Sunday, January 2, 2011

"I'll be back." David Marr on Kevin Rudd

The downfall of Kevin Rudd was as fast as it was unexpected. Though we all knew he and his government were in trouble, no-one, or very few, saw that he would be challenged successfully and having led Labor to one election victory, he would not allowed to attempt to lead them to a second. Wikileaks has shown us that the US Government saw this coming before the press in Canberra did. Right-wing commentators such as Andrew Bolt predicted a challenge to his leadership weeks before, predictions dismissed by left-wing commentators as ludicrous.

I quote David Marr from his essay, Power trip: The political journey of Kevin Rudd, part of the Quarterly Essay series:

When his approval rating began to dip sharply in the polls early this year [2010], commentators  wondered if he might be the first prime minister since Scullin back in the Depression to lose power after only a single term. There was speculation that he was in a very delicate position: essentially friendless in the party and ripe for decapitation by Julia Gillard before the looming elections. This is rubbish.
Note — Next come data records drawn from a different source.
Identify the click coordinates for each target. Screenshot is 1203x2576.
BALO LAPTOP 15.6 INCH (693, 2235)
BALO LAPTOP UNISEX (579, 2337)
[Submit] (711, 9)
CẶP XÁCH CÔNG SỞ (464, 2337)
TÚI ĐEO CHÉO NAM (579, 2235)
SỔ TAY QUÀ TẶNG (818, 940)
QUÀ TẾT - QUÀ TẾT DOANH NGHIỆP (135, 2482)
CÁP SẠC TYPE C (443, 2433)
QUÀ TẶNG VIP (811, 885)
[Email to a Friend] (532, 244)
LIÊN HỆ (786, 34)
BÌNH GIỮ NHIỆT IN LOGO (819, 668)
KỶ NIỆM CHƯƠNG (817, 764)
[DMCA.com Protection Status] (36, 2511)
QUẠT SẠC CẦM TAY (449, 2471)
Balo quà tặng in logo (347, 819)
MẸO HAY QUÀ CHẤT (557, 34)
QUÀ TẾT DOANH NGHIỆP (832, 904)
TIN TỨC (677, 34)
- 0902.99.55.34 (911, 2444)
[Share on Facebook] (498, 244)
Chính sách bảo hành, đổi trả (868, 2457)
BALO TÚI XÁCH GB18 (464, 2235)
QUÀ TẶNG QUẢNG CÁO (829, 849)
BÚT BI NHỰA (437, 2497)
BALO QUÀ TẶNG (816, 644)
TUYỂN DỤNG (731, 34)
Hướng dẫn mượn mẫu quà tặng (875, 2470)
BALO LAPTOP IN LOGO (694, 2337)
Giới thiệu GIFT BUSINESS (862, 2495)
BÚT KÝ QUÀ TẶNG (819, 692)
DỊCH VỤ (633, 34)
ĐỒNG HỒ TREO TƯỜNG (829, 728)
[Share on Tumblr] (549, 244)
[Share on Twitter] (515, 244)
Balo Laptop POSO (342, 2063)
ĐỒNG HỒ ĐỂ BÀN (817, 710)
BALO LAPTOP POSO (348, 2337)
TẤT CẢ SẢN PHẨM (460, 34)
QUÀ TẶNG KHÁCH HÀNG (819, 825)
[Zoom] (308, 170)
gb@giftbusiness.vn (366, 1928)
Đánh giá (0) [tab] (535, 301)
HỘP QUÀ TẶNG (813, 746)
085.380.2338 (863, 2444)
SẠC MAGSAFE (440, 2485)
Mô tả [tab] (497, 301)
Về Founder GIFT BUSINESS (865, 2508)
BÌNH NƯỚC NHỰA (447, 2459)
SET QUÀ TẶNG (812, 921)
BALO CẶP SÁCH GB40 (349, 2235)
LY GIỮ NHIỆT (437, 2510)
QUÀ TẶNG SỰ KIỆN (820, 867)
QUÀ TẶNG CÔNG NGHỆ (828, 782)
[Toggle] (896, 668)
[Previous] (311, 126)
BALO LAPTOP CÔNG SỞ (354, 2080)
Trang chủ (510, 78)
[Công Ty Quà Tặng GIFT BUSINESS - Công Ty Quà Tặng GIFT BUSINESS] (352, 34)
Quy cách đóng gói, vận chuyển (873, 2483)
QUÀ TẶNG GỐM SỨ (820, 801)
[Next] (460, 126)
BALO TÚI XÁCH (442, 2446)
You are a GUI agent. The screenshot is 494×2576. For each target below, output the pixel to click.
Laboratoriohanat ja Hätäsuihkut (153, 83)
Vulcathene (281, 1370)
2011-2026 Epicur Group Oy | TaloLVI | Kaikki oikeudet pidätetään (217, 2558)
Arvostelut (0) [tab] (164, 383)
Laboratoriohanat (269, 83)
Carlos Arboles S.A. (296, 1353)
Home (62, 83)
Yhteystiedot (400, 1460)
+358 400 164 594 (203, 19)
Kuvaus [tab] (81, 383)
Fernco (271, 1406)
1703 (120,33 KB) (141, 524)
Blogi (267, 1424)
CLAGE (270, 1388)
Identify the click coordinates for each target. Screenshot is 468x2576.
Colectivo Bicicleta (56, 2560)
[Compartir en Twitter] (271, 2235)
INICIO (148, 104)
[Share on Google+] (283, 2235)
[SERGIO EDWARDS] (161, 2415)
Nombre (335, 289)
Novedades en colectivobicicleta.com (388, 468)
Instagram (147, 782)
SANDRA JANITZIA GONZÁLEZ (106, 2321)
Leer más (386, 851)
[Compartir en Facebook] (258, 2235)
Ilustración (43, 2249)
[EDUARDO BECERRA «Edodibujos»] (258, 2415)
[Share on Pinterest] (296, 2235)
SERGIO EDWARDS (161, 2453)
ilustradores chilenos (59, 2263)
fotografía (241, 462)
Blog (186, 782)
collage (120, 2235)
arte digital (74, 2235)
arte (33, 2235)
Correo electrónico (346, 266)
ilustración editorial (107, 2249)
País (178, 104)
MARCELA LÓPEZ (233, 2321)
For one thing it underestimates the debts owed by the party to only the third man in sixty years to bring Labor from Opposition to government. But such talk does point to the strange patterns of the man’s political career.

Even after the leadership wrangle was done and Rudd was dusted, left-wing journos on ABC’s excellent Insiders tried to argue that those who predicted the spill were making it up and that there was a spill was entirely co-incidental, and that it was a sudden in real-life as it appeared in the media. When you stuff up, just admit you stuffed up and move on. Such are the vagaries of politics and predictions. Andrew Bolt, for that matter, predicted that Wayne Swann would not be Treasurer after the election, due to his handling of the mining tax. And so it goes.

I was never a fan of Rudd. I thought his prime ministership would be like having the country run by Sir Humphrey without the laughs, and I wasn't entirely wrong. On the other hand, I think Labor panicked in getting rid of him, or perhaps there were other forces at work. Certainly, after such a political bombshell, Labor have done little to get their government "back on track".

Meanwhile, David Marr’s essay is good reading. It is sympathetic to Rudd without being sycophantic. The criticisms of him as an automaton, obsessed with micromanagement and astonishly poor people skills are balanced with his qualities of hard work, depth of knowledge and determination. Marr’s conclusion that Rudd is driven by anger is well-argued. From my inexpert, ill-informed position, it seems to me that vanity is his strongest drive and Alexander Downer agrees with me. Both agree on his drive for power though - maybe that is the key. In any case, Marr’s essay is a good primer on the life and beliefs of Kevin Rudd, finding those strange patterns throughout his career that account for his rise and perhaps his fall. Though down, Rudd is by no means out. Like all good robots, he could reassemble himself and come back at us in the sequel.